Background: The hallmark characteristic of autism is impaired reciprocal social interaction. While children find social interaction stress-reducing, many children with autism may find social interaction stress-inducing. The current study was designed to examine stress responsivity as measured by cortisol by comparing children with autism to neurotypical peers during an ecologically valid 20-minute playground paradigm.
Methods: The experiment involved sets of three children: a child with autism, a neurotypical child, and a confederate.
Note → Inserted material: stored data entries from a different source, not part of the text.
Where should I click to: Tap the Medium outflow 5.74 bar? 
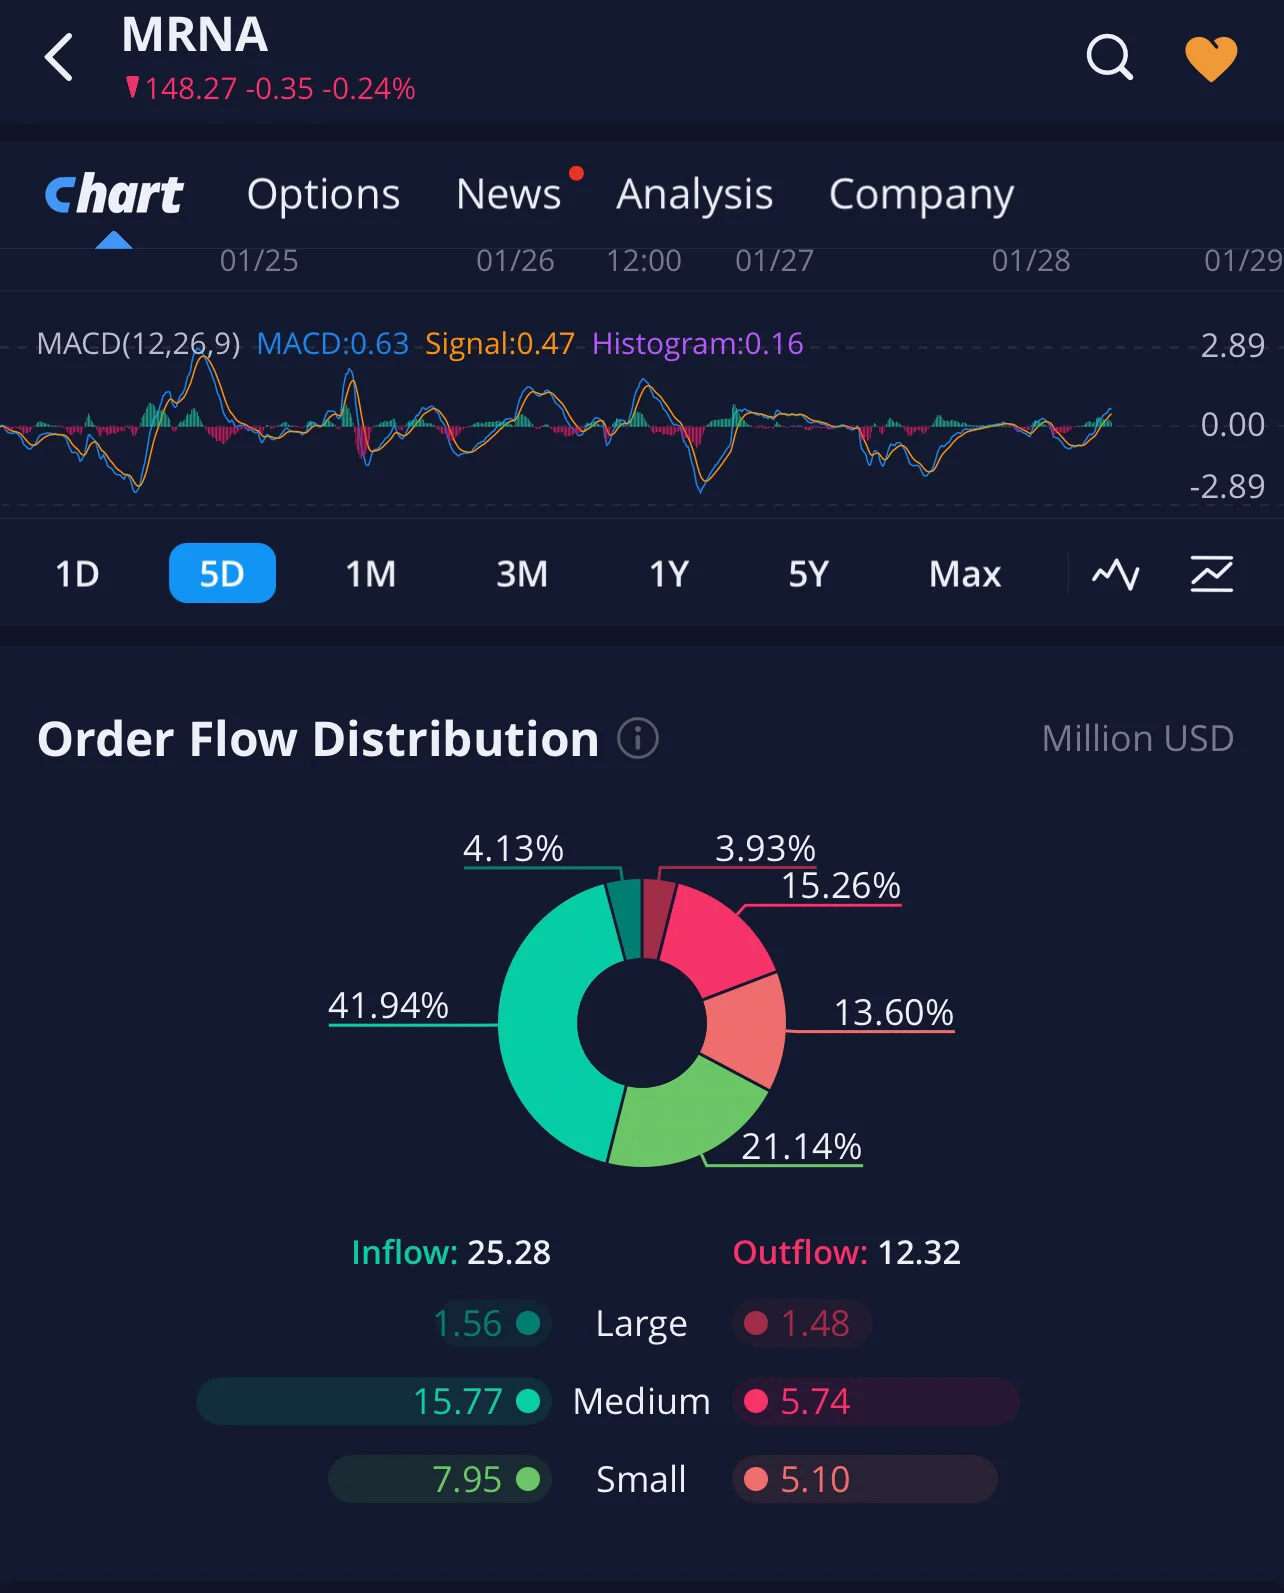click(x=876, y=1401)
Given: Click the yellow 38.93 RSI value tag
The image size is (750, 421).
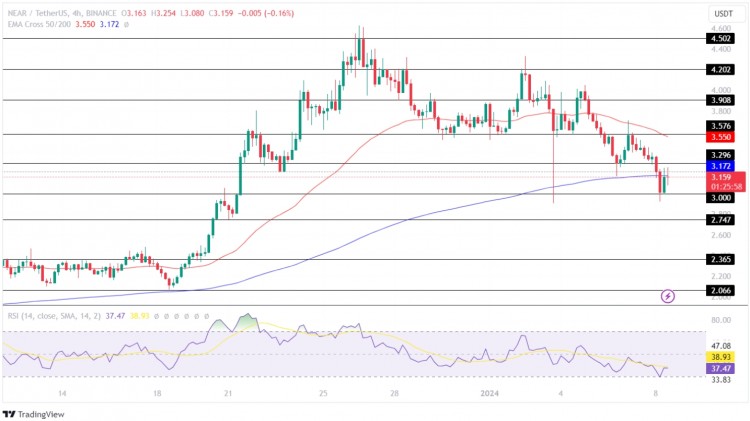Looking at the screenshot, I should point(721,356).
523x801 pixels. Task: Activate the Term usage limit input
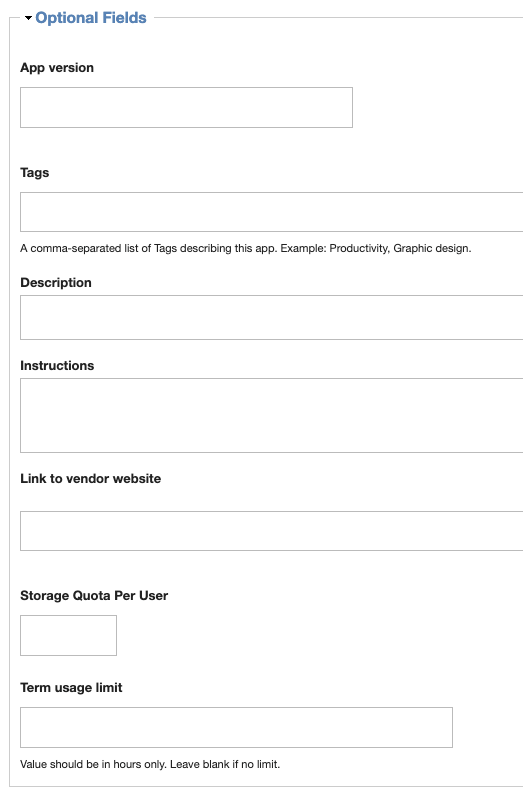coord(236,727)
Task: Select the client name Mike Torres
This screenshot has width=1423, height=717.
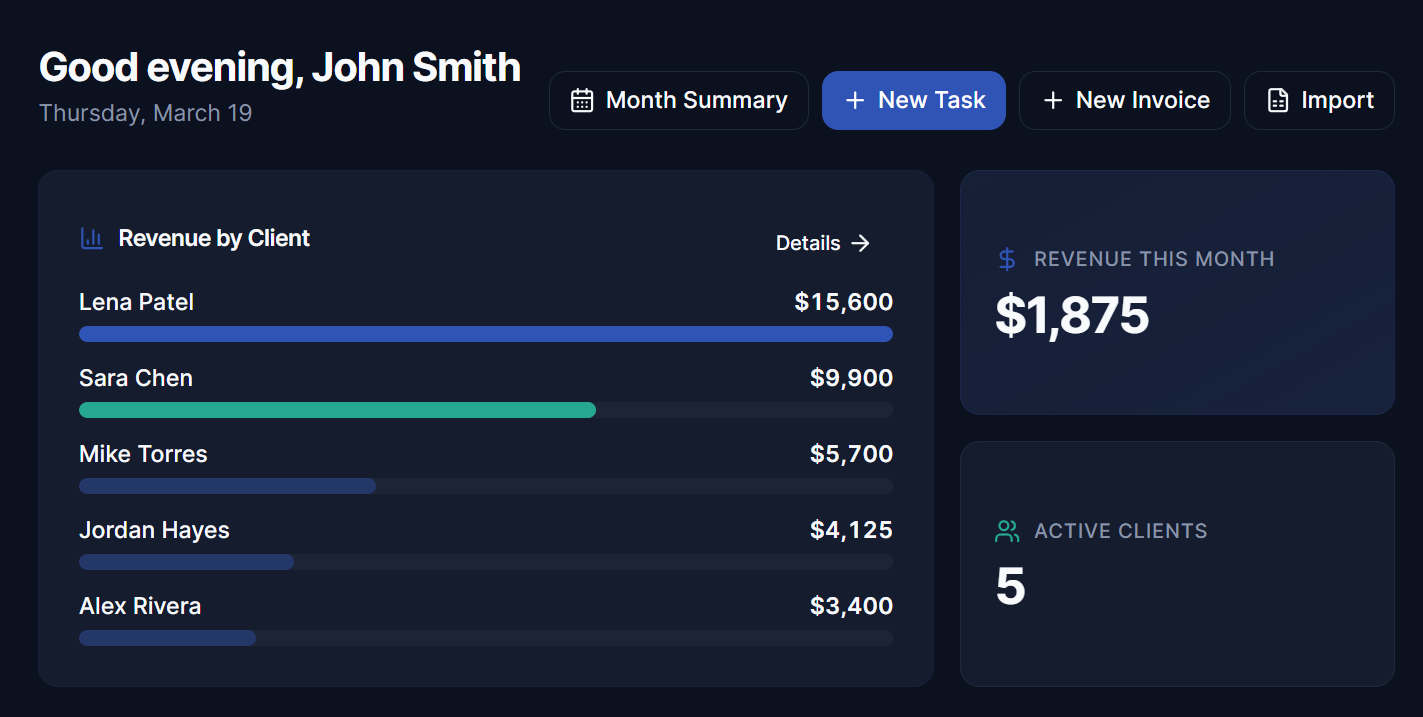Action: (142, 453)
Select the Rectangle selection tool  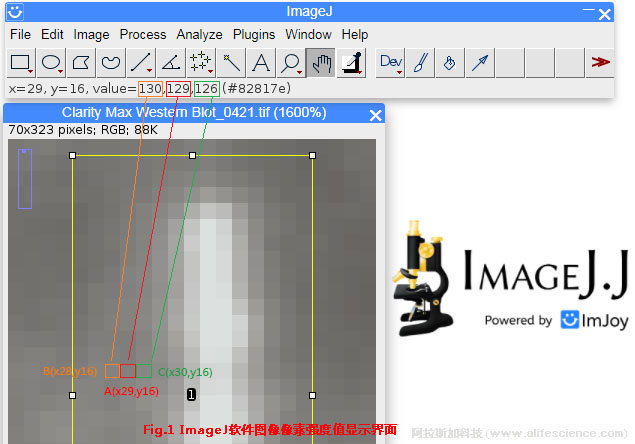(21, 63)
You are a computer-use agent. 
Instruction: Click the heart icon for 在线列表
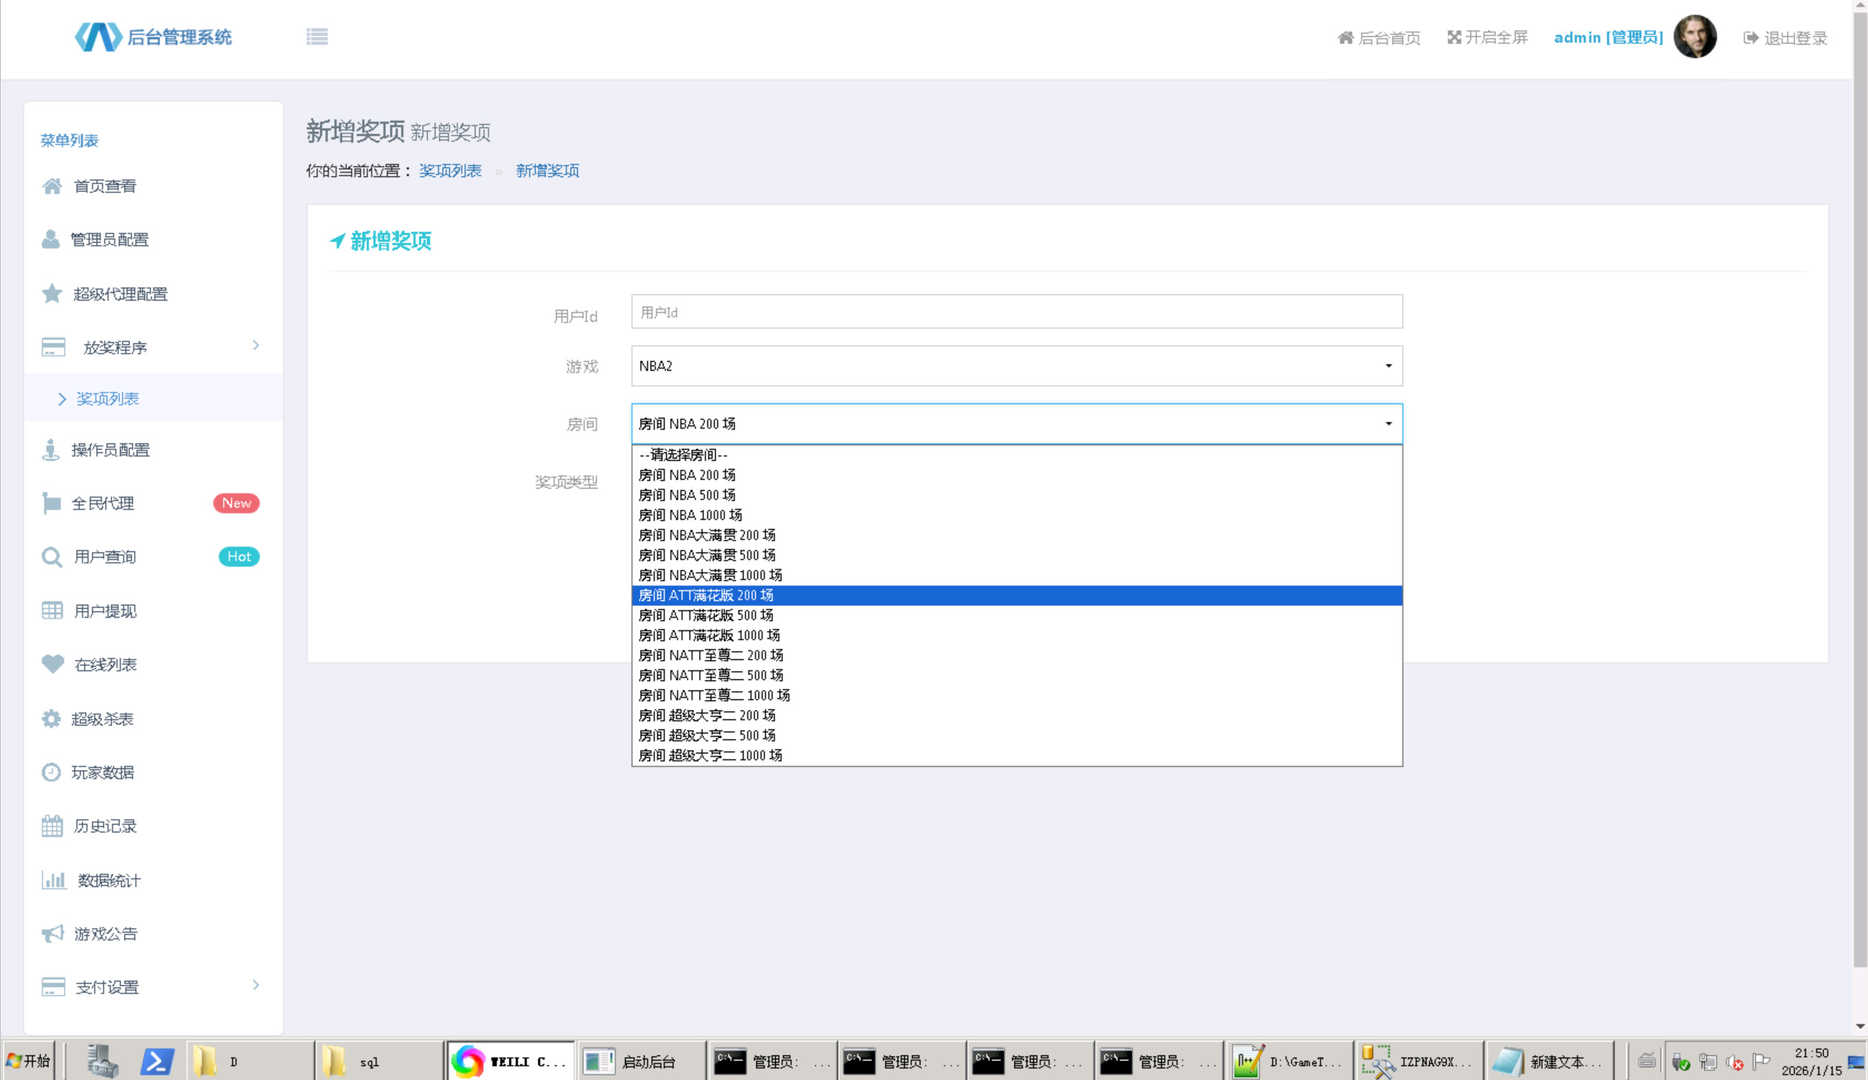(52, 664)
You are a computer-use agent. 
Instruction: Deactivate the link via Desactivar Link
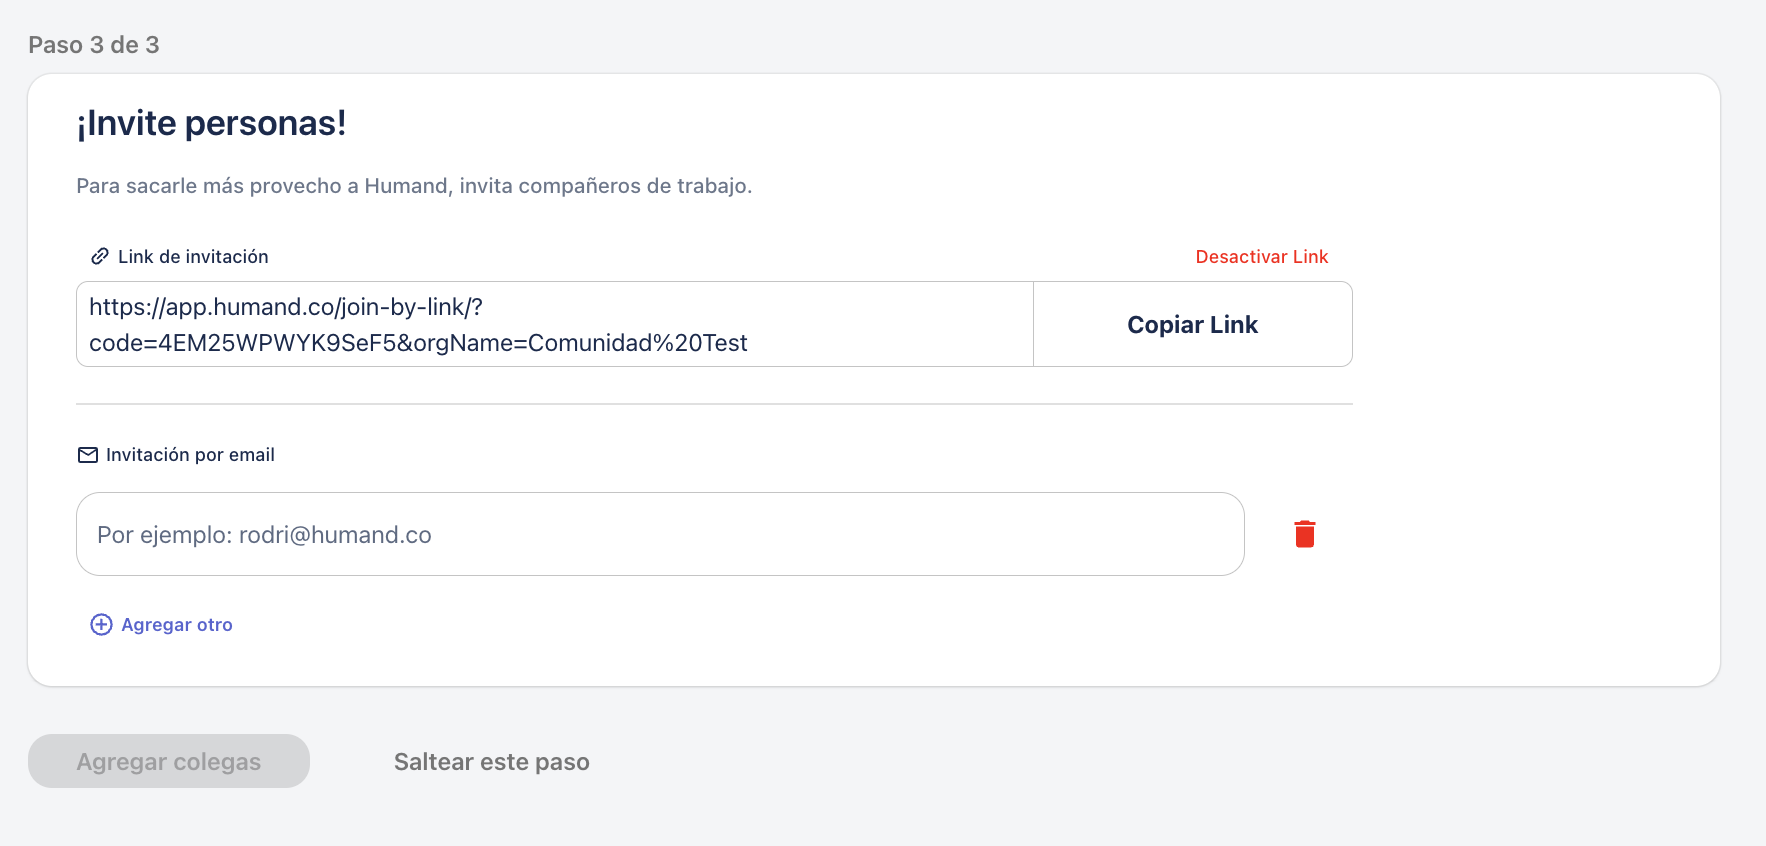[x=1262, y=257]
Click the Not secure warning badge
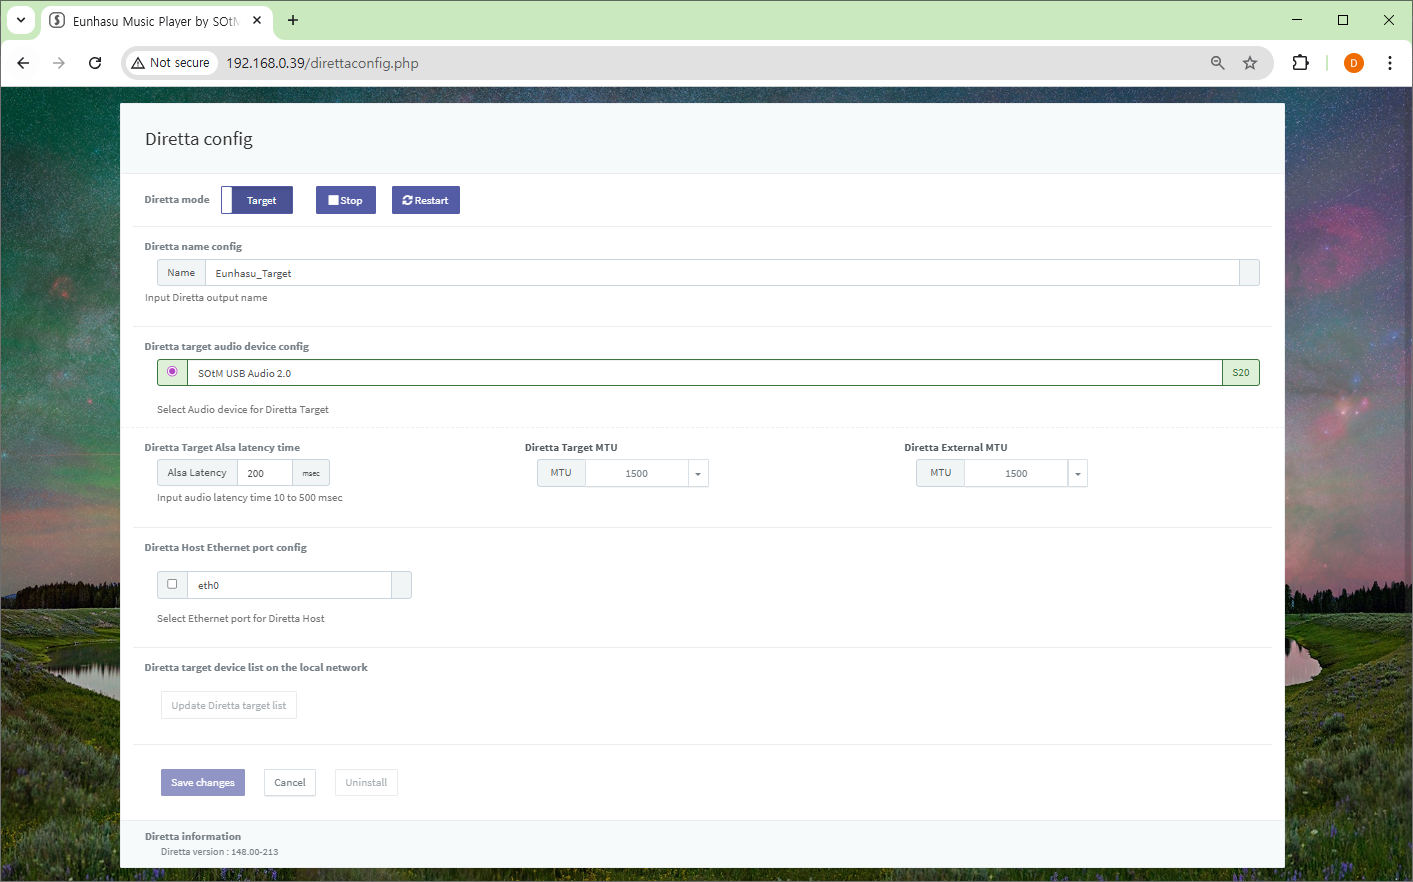This screenshot has height=882, width=1413. pos(171,63)
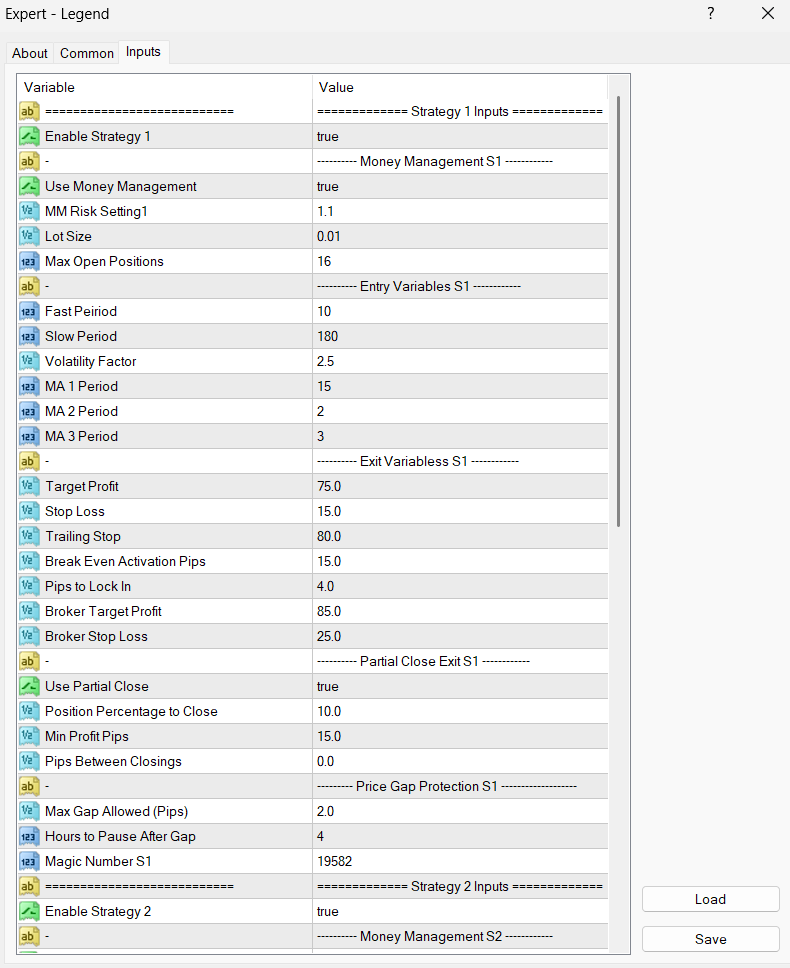Viewport: 790px width, 968px height.
Task: Open the Use Partial Close value dropdown
Action: tap(460, 686)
Participants included 45 prepubescent males between 8 and 12 years of age (21 with autism and 24 neurotypical children).
Results: Children with autism showed fewer initiations (χ²(1) = 4.03, P = 0.044), rejected initiations from others more (χ²(1) = 7.10, P = 0.008) and spent less time interacting during motor (F(1,43) = 16.7, P = 0.0002) and cooperative (F(1,43) = 14.78, P = 0.0004) play. Repeated measures analysis of the cortisol values revealed a significant model (χ²(4) = 22.76, P < 0.0005) that included time of measurement, diagnosis and age as main effects and an interaction between diagnosis and age. Thus, as age increased among children with autism, they experienced enhanced cortisol levels while age did not modify expected cortisol levels for typical children. Stress responsivity was associated with more peripheral equipment play for motor (χ²(3) = 12.3, P = 0.006) and cooperative (χ²(3) = 8.24, P = 0.04) play as well as reduced nonverbal social skills during motor (χ²(1) = 5.52, P = 0.018) and cooperative play (χ²(1) = 4.53, P = 0.033).
Conclusions: Overall, children with autism engaged in fewer social overtures and spent less time interacting than typically developing peers during play. The peer interaction paradigm resulted in significantly higher levels of cortisol in many children with autism. Distinct patterns emerged within the autism group based on developmental (older), biological (cortisol responder) and behavioral patterns (peripheral group interaction). The enhanced cortisol response was observed in children who voluntarily engaged in interaction; thus, it does not support the notion of a response to social threat. Rather, it appears to reflect attendant metabolic preparedness and enhanced arousal from engaging socially. The data suggest that many children with autism activate hypothalamic-pituitary-adrenal responses in relatively benign social situations, which appears to be a function of age and level of social engagement. The findings support the need to teach coping strategies in addition to fundamental social skills to youth with autism.